| About this task |
Find the line holding "[button] (40, 131)" in the entries below. Give it again exactly, along with every line after it up to and including the line holding "Bibliography [menuitem] (515, 188)".

Excerpts from a dataset:
[Start of Attachment]

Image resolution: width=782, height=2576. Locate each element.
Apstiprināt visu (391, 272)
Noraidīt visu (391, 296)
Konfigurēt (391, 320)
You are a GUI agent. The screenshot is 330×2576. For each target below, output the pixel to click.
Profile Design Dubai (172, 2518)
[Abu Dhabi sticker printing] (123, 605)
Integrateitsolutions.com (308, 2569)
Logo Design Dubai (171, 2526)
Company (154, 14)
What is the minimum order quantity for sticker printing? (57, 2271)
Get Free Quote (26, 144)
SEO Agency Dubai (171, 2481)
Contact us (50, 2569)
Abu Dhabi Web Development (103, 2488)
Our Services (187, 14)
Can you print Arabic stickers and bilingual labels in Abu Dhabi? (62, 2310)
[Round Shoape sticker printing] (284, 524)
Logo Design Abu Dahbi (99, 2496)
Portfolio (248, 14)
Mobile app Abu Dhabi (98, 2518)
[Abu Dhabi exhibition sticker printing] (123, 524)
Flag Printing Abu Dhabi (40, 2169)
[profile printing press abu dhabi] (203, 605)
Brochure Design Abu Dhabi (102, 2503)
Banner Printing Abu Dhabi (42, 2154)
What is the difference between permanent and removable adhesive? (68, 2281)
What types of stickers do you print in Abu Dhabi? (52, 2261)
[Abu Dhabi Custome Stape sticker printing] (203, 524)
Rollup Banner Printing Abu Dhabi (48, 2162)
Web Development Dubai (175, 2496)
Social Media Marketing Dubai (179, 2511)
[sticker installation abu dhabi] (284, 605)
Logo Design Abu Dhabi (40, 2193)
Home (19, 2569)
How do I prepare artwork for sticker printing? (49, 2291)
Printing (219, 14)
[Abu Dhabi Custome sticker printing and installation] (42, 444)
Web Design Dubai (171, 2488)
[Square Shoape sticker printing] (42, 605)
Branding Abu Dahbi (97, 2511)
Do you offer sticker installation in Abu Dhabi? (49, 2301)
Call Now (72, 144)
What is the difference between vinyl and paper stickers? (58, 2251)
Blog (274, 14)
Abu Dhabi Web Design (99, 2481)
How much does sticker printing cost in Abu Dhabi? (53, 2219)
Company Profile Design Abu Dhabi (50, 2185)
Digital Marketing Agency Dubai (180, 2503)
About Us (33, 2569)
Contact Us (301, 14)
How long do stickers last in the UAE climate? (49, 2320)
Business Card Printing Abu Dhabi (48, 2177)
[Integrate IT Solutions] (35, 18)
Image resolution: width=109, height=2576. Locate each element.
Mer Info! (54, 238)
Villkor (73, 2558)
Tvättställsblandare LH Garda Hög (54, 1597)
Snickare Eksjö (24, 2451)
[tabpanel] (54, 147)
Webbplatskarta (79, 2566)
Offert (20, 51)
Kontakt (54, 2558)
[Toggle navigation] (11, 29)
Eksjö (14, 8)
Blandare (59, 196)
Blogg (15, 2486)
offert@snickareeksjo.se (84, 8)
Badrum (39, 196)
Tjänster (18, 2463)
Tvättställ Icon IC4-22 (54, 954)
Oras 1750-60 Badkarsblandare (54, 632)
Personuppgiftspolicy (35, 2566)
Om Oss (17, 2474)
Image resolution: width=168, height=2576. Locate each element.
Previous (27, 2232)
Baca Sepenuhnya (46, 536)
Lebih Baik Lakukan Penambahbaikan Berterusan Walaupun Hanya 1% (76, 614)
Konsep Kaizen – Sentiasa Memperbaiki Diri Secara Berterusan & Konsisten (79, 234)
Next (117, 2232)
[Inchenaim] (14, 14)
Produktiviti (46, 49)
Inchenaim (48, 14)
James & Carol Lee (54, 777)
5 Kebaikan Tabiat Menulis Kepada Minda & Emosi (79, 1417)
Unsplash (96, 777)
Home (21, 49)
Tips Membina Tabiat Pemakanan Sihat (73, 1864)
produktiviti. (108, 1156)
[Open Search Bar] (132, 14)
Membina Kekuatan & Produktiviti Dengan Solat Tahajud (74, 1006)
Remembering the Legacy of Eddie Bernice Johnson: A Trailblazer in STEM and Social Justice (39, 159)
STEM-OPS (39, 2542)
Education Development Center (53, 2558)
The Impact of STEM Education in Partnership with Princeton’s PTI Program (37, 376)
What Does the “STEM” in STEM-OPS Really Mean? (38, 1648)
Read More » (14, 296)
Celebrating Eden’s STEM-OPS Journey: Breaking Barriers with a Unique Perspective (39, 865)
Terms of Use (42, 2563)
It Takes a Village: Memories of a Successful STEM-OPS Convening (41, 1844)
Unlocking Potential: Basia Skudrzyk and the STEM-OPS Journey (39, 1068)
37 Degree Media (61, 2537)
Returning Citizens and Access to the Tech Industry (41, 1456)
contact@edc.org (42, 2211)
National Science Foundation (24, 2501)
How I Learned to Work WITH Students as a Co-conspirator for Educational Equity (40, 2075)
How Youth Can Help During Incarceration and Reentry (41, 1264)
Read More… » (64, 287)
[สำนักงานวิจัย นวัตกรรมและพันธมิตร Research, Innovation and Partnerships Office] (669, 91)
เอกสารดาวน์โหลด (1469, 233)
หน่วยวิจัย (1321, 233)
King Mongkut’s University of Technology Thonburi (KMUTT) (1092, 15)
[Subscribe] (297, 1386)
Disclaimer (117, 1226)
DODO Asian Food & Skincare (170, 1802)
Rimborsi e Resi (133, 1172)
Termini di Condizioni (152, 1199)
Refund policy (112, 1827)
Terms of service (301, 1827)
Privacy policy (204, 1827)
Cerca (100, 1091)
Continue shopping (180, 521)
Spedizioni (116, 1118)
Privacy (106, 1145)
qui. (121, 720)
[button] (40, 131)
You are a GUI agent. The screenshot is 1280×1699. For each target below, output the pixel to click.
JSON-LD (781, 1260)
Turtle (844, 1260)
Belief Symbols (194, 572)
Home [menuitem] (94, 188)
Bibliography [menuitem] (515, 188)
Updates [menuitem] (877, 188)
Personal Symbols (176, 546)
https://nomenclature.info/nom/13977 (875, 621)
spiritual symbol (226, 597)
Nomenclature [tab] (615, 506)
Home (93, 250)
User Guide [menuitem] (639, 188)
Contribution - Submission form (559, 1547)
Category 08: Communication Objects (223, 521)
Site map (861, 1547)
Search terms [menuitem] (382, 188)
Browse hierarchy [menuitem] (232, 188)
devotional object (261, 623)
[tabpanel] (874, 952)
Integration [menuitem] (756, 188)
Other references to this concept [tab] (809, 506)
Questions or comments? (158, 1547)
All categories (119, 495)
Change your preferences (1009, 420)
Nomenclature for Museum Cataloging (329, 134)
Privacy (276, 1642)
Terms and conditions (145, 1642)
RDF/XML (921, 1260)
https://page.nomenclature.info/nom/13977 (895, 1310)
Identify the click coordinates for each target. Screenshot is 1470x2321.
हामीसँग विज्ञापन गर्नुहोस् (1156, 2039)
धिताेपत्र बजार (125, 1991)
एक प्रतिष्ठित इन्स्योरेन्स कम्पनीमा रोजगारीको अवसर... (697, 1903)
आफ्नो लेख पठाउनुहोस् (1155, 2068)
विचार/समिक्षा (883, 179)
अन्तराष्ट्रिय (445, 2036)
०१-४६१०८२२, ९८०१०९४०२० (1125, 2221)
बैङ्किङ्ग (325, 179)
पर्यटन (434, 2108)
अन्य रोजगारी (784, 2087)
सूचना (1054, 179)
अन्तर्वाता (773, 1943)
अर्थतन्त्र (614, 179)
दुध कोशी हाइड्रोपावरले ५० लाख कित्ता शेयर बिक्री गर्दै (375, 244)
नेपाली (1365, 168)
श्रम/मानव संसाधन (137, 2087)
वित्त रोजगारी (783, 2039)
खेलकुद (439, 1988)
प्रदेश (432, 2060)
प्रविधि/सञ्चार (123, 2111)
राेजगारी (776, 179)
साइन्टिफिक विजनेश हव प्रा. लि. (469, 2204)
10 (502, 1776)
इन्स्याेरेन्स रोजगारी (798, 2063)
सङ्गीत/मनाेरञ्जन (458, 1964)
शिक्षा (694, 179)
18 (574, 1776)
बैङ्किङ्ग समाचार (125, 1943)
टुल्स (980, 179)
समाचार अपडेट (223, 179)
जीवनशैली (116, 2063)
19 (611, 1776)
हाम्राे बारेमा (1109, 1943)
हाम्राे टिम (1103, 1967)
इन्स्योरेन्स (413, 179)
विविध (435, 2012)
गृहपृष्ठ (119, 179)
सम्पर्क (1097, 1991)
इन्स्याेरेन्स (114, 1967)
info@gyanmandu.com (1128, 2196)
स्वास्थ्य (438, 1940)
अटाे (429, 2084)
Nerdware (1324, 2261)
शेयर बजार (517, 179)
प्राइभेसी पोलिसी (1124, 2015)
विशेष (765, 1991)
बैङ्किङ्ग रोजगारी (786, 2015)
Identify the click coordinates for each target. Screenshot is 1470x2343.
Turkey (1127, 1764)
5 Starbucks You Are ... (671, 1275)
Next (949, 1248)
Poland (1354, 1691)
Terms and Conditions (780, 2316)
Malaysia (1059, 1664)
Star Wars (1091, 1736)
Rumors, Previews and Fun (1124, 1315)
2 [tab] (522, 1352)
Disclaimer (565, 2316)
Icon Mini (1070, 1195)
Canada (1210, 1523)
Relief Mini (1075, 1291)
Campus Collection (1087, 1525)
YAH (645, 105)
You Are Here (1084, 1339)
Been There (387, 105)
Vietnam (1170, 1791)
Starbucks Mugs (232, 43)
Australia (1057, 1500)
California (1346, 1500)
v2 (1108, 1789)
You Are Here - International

[End of Attachment]

| Solution |
[button] (40, 131)
You are a GUI agent. The screenshot is 1280×1699. For each target below, output the pixel to click.
JSON-LD (781, 1260)
Turtle (844, 1260)
Belief Symbols (194, 572)
Home [menuitem] (94, 188)
Bibliography [menuitem] (515, 188)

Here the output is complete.